Google Denies Bug Bounty for Config Connector Flaw That Could Grant Full GCP Organization Control
Researcher Justin O'Leary discovered a vulnerability in Google's Config Connector Kubernetes operator that lets any namespace user gain GCP Organization Owner access, but Google rejected the bounty, calling it 'working as intended.'
Security researcher Justin O'Leary has uncovered a critical flaw in Google's Config Connector, an open-source Kubernetes add-on used to manage Google Cloud resources. Dubbed ConfigConfusion, the vulnerability allows any Kubernetes namespace user to bypass Google Cloud Platform's Identity and Access Management (IAM) controls and escalate privileges to roles/owner of an entire GCP Organization — the root node of all cloud resources. O'Leary reported the issue to Google on March 8, 2026, and was initially told 'Nice catch!' by a Google security engineer, who assigned the bug the highest priority (P1) and severity (S1) ratings.

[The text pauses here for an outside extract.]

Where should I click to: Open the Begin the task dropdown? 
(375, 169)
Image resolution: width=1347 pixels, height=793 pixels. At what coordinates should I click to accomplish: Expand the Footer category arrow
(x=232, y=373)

Yet weeks later, Google reversed course, denied a bug bounty, and claimed the behavior is 'working as intended.' The bug report remains marked as 'in progress (accepted)' nearly three months later, with no fix or CVE issued.
The vulnerability resides in Config Connector's failure to perform proper authorization checks. According to O'Leary, any Config Connector service account with organization-level permissions can be abused by a user with kubectl access to a single Kubernetes namespace — even if that user has zero GCP IAM permissions. The missing authorization check allows the attacker to impersonate any service account and execute commands with administrative authority, including becoming Organization Owner. O'Leary demonstrated the exploit in three lines of code, taking only five seconds to gain full control. Google's own documentation instructs users to grant Config Connector service accounts org-level permissions, making the attack path straightforward for any organization following best practices.

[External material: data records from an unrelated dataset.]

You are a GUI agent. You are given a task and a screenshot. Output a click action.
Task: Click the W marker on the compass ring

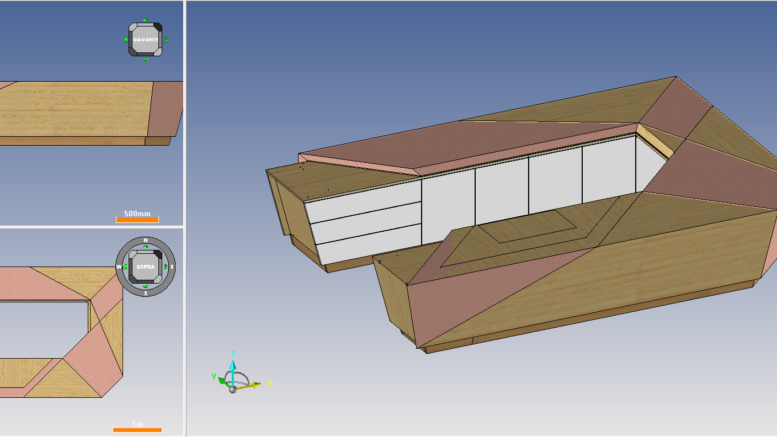click(118, 267)
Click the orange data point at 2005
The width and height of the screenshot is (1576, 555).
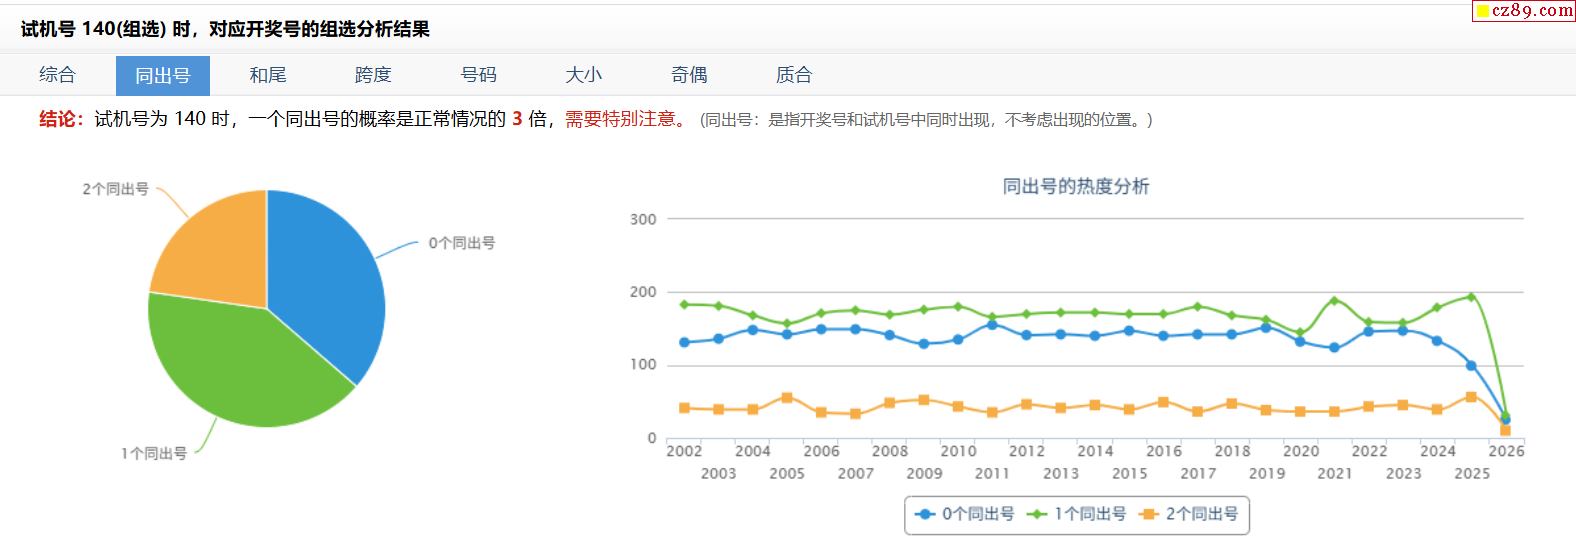787,398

Google's response to The Register downplayed the risk, arguing that the issue is only exploitable if an attacker already has access to a Config Connector service account granted the Organization Admin role — which it says goes against the principle of least privilege. 'The issue reported does not qualify for a reward because the GCP IAM authorization bypass is only exploitable if an attacker has access to a Config Connector Service Account that's been granted the Organization Admin role by the organization,' a Google spokesperson said. The company also noted that an attacker would first need to breach the organization's environment, such as an exposed container. O'Leary counters that Google's own documentation recommends exactly this configuration, and that the core vulnerability is the missing authorization check — not the permissions themselves.
The impact of ConfigConfusion is significant. Config Connector is widely used by enterprises managing multi-cluster GKE environments, and any organization following Google's documented setup is potentially exposed. An attacker who compromises a single namespace — through a vulnerable application, stolen credentials, or a supply-chain attack — could pivot to full cloud takeover without triggering IAM audit logs, since the abuse happens inside the Kubernetes layer. O'Leary noted that the exploit leaves no audit trail in GCP's IAM logs, making detection extremely difficult. The bug remains unpatched, leaving users in a precarious position: either follow Google's documented best practices and remain vulnerable, or restrict Config Connector permissions and lose functionality.
This is not the first time O'Leary has faced such treatment from a major cloud vendor. Earlier this year, he reported a privilege escalation vulnerability in Azure Backup for AKS to Microsoft, which rejected the report and then silently patched the flaw without assigning a CVE or publishing an advisory. 'This is a pattern,' O'Leary told The Register. 'This is just how these trillion-dollar companies deal with people like me.' The incident highlights growing frustration among security researchers who find critical vulnerabilities in widely used cloud infrastructure but are denied bounties or credit, even when the vendor acknowledges the issue internally. Google's decision to keep the bug report open at P1/S1 while denying a fix or reward further erodes trust in its vulnerability disclosure process.
For now, organizations using Config Connector are advised to review their service account permissions and apply strict namespace isolation, though no official mitigation exists. O'Leary has published a detailed blog post with technical specifics, and the security community is calling on Google to either patch the flaw or provide a clear explanation for why it considers the behavior acceptable. The incident underscores a broader challenge in cloud security: when vendors prioritize denial over remediation, the entire ecosystem pays the price.